城ぶら「秋田城」!いにしえの歴史と技術に触れる…北の要衝を守る古代城柵

こんにちは。夢中図書館へようこそ!
館長のふゆきです。

街あるき好きにして、歴史好き。
そんな人たちにとって最高の旅。それが城めぐりのぶらり旅、略して「城ぶら」です。

今日の夢中は、城ぶら「秋田城」!いにしえの歴史と技術に触れる…北の要衝を守る古代城柵です。

■城語り

まずは、物語りならぬ城語り(しろがたり)から。

秋田城の歴史は、今からおよそ1300年前、奈良時代に遡ります
現在の秋田市に、朝廷の防衛拠点として「出羽柵」が設置されたのが天平5年(733年)のこと。これが後の秋田城のはじまりとされます。
そして、天平宝字4年(760年)ごろには、本格的に「秋田城」と呼ばれるようになりました。

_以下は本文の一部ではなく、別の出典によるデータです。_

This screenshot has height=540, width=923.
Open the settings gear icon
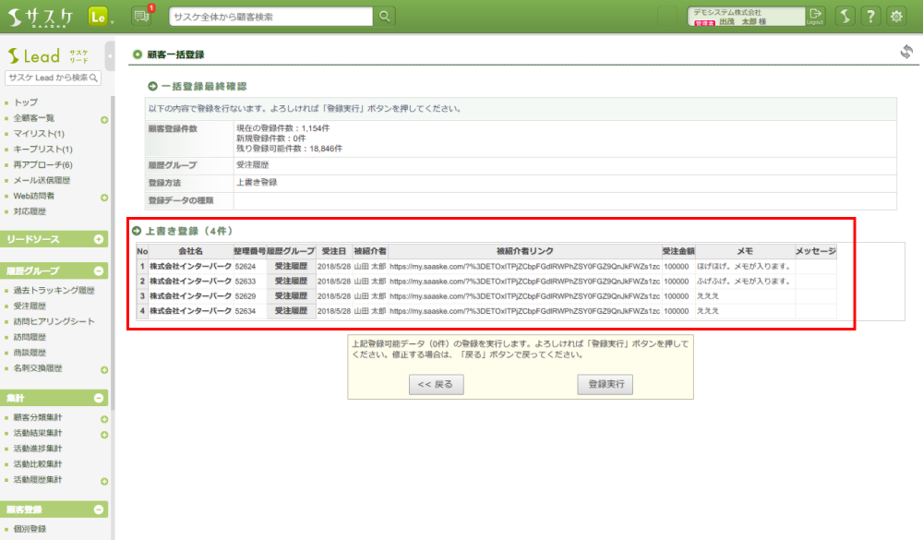(x=896, y=17)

秋田城は、単なる軍事施設ではありませんでした。奈良時代から平安時代にかけて、朝廷が東北各地の人々を統治するための政治、経済、文化の中心拠点として、幅広い役割を担っていたと考えられています。
城内からは、当時の繁栄ぶりを示す様々な遺構や、外国との交流を示す木簡や土器なども多数発見されており、その重要性がうかがえます。

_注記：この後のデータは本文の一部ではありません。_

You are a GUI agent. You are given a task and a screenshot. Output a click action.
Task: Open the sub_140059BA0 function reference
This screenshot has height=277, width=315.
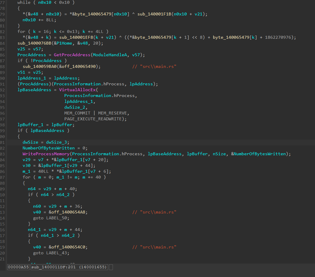click(40, 66)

しかし、その統治は決して平坦な道のりではありませんでした。元慶の乱(878年)や天慶の乱(939年)では、激しい攻防戦が繰り広げられた記録も残されており、当時の緊張感が伝わってきます。
平安時代中期になると、律令国家の体制変化に伴い、秋田城の軍事的な役割は徐々に薄れ、10世紀後半には古代柵としての機能を失ったと考えられます。

そして11世紀には廃城となったと考えられますが、それでもその名は歴史の中に深く刻まれました。
鎌倉時代以降、「秋田城介」という官職が武門の名誉として用いられたほか、今日まで「秋田」という地名として受け継がれています。

■城ぶらり

それでは、古代東北の要衝として大きな役割を果たした「秋田城」をぶらり歩いてみましょう。

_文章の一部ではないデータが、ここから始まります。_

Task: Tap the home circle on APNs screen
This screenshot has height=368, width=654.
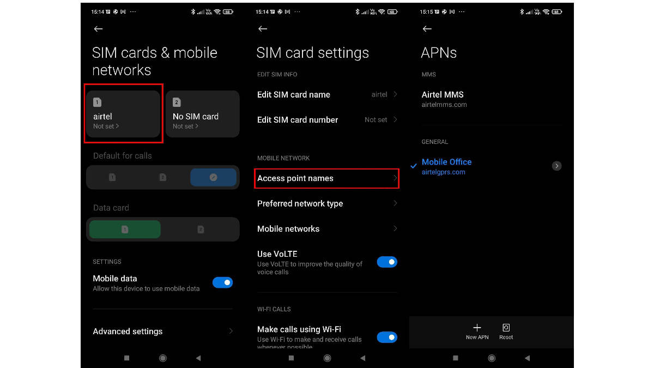Action: click(492, 358)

貴重な古代城柵として国の史跡に指定されている「秋田城」。続日本100名城にも選定されています。
広大な敷地には、奈良・平安時代の面影を伝える重要な遺構が点在しています。まず目を引くのが、復元された「外郭東門」です。

これは圧巻…。遠く東北の地に朝廷の威厳を伝えるに相応しい堂々たる規模と威容です。
土を突き固めた「築地塀」も復元されていますが、雪国には不向きとされる築地塀がめぐらされているのは、朝廷が壮麗な外観を求めたためと考えられます。当時の東北の民衆も圧倒されたでしょうね…。

外郭東門を抜けて鵜ノ木地区へ進むと、ひときわ興味を引くのが「古代水洗トイレ遺構」です。
奈良時代の大規模な水洗トイレを復元、その精巧な構造に驚かされます。排泄物が沈殿槽に流れ込み、上澄みだけが沼地に流れる仕組みになっていたとのこと。
当時の人々の衛生意識の高さや、優れた土木技術を垣間見ることができます。ものづくりのDNAここにあり…ご先祖様、すごいですね。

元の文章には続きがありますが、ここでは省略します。